本誌のメイン記事として、何を一番伝えたいかといえば、皆様に漫画を読んでもらいたいということであります。そこで、今号からは私の最近読んだ作品を中心として、とにかく数多くの作品を紹介する記事を巻頭に置くことにしました。作品毎に拙筆にてその素晴らしさを半端に伝えるより、まずは読んで味わってもらうと。願わくは、より多くの作品と御縁がありますように。
少女漫画史において「24年組」と称されている漫画家の1人、
大島弓子
。最近、短篇集(注1) を揃える機会があったので、ようやっとまともに読むことが出来た。少女漫画は読み慣れていないので、こう書くのは自信がない。しかし、この一連の短編作品を読む限り、少女マンガとは恐ろしく濃いものだと感じた。 夢のような独特な世界の中で物語は進行する。最後に、その夢は見事に壊される。ドラえもんの「夢オチ」
(注2)を見たような衝撃、しかし不快感は特に無い。深く考えさせられる何かが残るだけだ。う〜ん。
さて、「ダイエット」
(注1) 以降の単行本には、作者の愛猫「サバ」を描いた、いわゆる身辺雑記が収録されている。短篇集には、尺合わせもあってか作者本人の登場する「おまけ」がついているものが多い。
自身
による作品解説、あるいは「楽屋オチ」のような近況報告。対して、一つの作品として読めるような随筆風のもの。
今挙げた「サバ」シリーズは後者である。単純な意味で前者と後者の違いを比較してみると、後者の方には多少のフィクションが入っている。従って作品中において猫の「サバ」は時にしゃべる。しかし、サバと作者は意思の疎通が出来ているとは設定されていない。あくまで作者の想像を虚構することで、単なる猫観察日記でもなく、ファンに対する情報サービスでもない一つの「作品」として読めるのではないか。
作者の世界観(大げさ?)を直に伝えるものとして、少々抵抗があるかも知れないが、私は評価したい。
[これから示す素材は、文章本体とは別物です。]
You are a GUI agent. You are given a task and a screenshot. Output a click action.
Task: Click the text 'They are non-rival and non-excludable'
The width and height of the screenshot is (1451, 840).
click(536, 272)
ネコと作者を描いた作品としては、この他に、 須藤 真澄「ゆずとまま」、寺島 令子「ただすけ日記」
をお推めしておこう。(注3)
男性漫画家もみていこう。同型の作品もあるが、どちらかといえば情報伝達を主眼とするものが多い(注4)つまり、漫画(界)を知っていればそれだけ興味が増す訳で。先に挙げた前者の、「近況報告」に属するものと言えるだろう。読み手を限定しているのでは、と敬遠しがちだが、まとめて収録してある単行本ならたい
して読みづらいものではない。ただ、確かに作者に対する認識の度合によって、得るものは左右されるようだ。
それでは最後に、作者をしらなくても充分に楽しめる「近況報告的コラム」を挙げておこう。
西村 しのぶ「神戸・元町下山手ドレス」、坂田 靖子「たぷたぷ・だいあり」、深谷 かほる「レッツ!およめさん!」
(注5)いずれも単行本は未刊行ながら、今月号からでも読み込める「作品」である。ではまた次号。(文中敬称略)
(注1)「秋旧子かく語りき」「つるばらつるばら」「ダイエット」「毎日が夏休み」「すばらしき昼食」「大きな耳と長いしっぽ」全て角川書店あすかコミックス。
(注2)「ドラえもん」の最終話において、実は全てが植物人間ののび太が見た夢だったと明かされるという噂。
(注3)「ゆずとまま」竹書房バンブーコミックス。「ただすけ日記」竹書房バンブーコミックス。
(注4)本誌第2号にて御紹介した3作品はいずれもこれに該当する。
(注5)「神戸・元町下山手ドレス」
角川書店月刊ニュータイプ連載。「たぷたぷ・だいあり」、竹書房月刊まんがくらぶ連載。 「レッツ!およめさん!」 竹書房月刊まんがライフオリジナル連載。